--- START ---

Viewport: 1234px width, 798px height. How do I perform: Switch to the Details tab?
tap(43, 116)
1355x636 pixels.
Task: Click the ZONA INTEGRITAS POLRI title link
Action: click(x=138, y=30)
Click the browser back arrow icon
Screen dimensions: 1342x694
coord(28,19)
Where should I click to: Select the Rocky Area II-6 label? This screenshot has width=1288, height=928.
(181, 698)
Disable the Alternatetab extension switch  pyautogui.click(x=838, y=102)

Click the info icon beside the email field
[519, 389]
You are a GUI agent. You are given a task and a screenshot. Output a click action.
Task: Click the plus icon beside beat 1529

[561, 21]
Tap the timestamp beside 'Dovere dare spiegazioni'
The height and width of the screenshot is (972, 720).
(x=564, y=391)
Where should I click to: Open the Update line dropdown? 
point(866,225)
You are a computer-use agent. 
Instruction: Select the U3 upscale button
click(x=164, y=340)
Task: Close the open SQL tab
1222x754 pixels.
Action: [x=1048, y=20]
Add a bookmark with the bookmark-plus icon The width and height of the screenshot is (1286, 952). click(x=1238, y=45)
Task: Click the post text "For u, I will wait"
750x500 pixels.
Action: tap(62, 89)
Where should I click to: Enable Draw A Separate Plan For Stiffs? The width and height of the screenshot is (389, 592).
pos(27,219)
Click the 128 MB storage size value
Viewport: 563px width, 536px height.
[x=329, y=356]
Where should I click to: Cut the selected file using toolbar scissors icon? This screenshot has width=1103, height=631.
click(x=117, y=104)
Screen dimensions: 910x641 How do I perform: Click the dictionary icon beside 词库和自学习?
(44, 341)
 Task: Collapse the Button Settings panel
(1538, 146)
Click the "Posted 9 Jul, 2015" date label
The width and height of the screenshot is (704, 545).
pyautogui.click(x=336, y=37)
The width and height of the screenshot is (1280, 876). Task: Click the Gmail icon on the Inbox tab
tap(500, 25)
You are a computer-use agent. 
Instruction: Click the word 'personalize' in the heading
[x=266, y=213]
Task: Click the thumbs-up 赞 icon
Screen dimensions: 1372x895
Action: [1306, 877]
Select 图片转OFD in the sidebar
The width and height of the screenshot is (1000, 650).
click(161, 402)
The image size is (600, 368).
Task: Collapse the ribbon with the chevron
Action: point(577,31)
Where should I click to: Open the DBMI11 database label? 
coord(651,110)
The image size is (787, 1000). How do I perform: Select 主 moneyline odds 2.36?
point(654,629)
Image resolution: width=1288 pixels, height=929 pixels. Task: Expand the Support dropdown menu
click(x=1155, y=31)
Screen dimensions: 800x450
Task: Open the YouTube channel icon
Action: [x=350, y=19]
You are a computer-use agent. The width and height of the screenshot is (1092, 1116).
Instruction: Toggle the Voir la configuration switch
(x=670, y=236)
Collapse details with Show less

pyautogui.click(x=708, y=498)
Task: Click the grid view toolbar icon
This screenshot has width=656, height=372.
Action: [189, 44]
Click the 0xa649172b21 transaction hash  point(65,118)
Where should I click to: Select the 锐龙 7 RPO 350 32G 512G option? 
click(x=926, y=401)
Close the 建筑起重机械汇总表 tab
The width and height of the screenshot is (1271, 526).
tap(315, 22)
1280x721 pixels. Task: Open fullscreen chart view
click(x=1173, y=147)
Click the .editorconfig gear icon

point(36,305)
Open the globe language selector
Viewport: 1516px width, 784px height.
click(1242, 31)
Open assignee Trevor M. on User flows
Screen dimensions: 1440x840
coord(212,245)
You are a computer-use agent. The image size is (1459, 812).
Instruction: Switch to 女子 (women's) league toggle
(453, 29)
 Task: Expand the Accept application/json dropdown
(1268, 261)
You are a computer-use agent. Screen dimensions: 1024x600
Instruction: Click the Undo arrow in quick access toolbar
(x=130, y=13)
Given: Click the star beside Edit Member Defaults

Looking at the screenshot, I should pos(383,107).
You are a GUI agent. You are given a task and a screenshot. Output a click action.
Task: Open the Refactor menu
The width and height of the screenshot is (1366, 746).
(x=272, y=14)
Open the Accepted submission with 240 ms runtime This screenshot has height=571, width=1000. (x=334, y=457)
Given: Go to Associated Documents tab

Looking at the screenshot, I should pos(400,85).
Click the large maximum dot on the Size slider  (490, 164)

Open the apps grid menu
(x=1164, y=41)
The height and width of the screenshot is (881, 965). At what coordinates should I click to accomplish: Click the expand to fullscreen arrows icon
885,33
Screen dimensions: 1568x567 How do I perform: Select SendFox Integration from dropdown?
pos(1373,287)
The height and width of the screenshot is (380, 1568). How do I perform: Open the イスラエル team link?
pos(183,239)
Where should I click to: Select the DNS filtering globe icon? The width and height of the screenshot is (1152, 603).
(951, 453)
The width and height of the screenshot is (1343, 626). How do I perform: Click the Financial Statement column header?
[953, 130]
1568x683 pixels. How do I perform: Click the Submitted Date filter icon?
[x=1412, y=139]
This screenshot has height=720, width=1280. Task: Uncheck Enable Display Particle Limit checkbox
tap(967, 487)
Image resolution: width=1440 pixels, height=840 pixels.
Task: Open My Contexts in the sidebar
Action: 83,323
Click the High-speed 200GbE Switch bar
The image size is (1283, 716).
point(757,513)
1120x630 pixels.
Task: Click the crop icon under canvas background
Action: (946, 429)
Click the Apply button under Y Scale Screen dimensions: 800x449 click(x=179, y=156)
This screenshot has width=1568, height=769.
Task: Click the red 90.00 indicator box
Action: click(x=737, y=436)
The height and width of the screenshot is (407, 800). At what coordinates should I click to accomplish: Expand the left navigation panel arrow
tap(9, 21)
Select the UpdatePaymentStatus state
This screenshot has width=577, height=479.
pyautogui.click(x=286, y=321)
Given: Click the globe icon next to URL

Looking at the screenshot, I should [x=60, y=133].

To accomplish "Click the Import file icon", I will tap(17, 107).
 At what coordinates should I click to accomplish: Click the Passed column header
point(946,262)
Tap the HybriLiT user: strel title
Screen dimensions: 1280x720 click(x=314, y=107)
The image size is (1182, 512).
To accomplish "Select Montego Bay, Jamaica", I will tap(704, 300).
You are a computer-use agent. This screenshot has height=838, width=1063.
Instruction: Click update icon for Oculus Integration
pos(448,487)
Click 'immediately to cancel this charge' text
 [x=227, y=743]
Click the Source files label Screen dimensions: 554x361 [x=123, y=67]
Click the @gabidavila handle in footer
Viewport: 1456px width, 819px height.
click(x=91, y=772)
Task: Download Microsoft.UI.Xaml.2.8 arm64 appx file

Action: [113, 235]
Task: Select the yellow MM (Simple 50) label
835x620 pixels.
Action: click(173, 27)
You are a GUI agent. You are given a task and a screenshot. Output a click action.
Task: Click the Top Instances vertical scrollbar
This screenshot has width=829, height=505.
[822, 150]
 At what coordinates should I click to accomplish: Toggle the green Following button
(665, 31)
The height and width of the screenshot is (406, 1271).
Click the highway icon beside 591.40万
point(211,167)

--- END ---

Required action: Set down, please, the lines from the line holding "The height and width of the screenshot is (406, 1271)." through the final line of the data, exactly and with nothing added.

Response to the exercise:
The height and width of the screenshot is (406, 1271).
Click the highway icon beside 591.40万
point(211,167)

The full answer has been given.